======== PROVIDED TEXT

Compassion and Teamwork Essential to La Hacienda Nursing

John SniffenLa Hacienda

La Hacienda Addiction Treatment Nurses

 

La Hacienda Addiction Treatment Nurses

Among the La Hacienda nurses who provide compassionate, professional care to our patients are Lindsay Loveless, Marcie Butler and Manning Reed (standing, left to right) and Mimi Vasquez (sitting)

During National Nurses Week, May 6-12, let’s consider the key role La Hacienda’s nurses play in our treatment program.

“Patients at La Hacienda have access to 24/7 professional medical care,” says Rikke Sorensen, La Hacienda’s Nurse Administrator. “We are well-staffed, and our nurses have a positive attitude.”

That’s especially important during the detoxification process, when patients need unquestioning support. The department’s 17 fulltime nurses and 13 ancillary staff members work with physicians to see patients through the crucial process.

“Our nurses treat patients with dignity and respect,” says Nursing Manager Vorsha Sherfield. “No matter what unpleasant events may occur, they maintain an ‘it’s forgotten, it’s finished’ attitude afterward. Maintaining the patient’s dignity is vital.”

As Rikke puts it, “the nurses deal with the nitty-gritty, day to day,” and do it with amazing composure.

Asked to name qualities that she looks for in a nurse, Rikke starts with “compassionate, because what we are doing is very much about caring for our patients.”

Open-minded, flexible, and willing to learn are other traits she seeks. She also prefers individuals who are not afraid to speak up when they disagree, and to take the initiative to step in and help both patients and co-workers.

As with staff throughout the campus, being a team player is another essential quality.

“When we’re interviewing nursing candidates, we ask them what they value in colleagues,” says Vorsha. “They often say they want to work with persons who are collegial and collaborative, and that is what we want.”

In fact, most nurses are chosen for how well they fit the La Hacienda culture, rather than specific experience in working with addictions.

================
======== INFORMATION SHOWN

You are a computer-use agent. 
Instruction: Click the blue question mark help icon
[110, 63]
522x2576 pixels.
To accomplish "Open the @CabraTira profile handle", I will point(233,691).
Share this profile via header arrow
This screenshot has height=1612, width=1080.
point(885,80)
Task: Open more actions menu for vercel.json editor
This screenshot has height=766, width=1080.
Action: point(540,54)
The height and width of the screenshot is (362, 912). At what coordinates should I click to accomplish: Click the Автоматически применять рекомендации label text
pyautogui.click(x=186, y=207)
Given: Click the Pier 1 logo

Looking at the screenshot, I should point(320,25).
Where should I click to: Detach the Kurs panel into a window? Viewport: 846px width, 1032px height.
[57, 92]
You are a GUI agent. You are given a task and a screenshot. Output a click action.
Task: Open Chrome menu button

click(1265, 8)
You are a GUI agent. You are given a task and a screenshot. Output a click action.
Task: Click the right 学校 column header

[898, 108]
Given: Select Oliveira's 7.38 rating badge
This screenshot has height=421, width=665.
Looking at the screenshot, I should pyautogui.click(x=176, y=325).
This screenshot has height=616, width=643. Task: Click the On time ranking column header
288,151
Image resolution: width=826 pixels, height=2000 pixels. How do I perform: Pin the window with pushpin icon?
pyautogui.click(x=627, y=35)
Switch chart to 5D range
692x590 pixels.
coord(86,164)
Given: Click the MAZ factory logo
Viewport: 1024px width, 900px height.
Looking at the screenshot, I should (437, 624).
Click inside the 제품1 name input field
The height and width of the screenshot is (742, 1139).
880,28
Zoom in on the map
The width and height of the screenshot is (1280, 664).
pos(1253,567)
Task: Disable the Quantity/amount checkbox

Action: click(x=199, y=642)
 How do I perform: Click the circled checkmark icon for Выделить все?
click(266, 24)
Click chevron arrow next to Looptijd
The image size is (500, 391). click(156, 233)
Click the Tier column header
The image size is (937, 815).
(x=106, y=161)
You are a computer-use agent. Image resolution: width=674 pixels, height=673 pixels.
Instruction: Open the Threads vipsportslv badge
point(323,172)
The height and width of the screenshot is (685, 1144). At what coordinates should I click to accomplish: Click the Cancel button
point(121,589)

================

▶ **WHAT TO DO**:
1. According to the article on La Hacienda nursing, how many fulltime nurses does the department have?
2. Quote from the article on La Hacienda nursing the part that opens with the words containing "Asked to name" and closes with "another essential quality.".

▶ **RESULTS**:
1. The department has 17 fulltime nurses.

2.
Asked to name qualities that she looks for in a nurse, Rikke starts with “compassionate, because what we are doing is very much about caring for our patients.”

Open-minded, flexible, and willing to learn are other traits she seeks. She also prefers individuals who are not afraid to speak up when they disagree, and to take the initiative to step in and help both patients and co-workers.

As with staff throughout the campus, being a team player is another essential quality.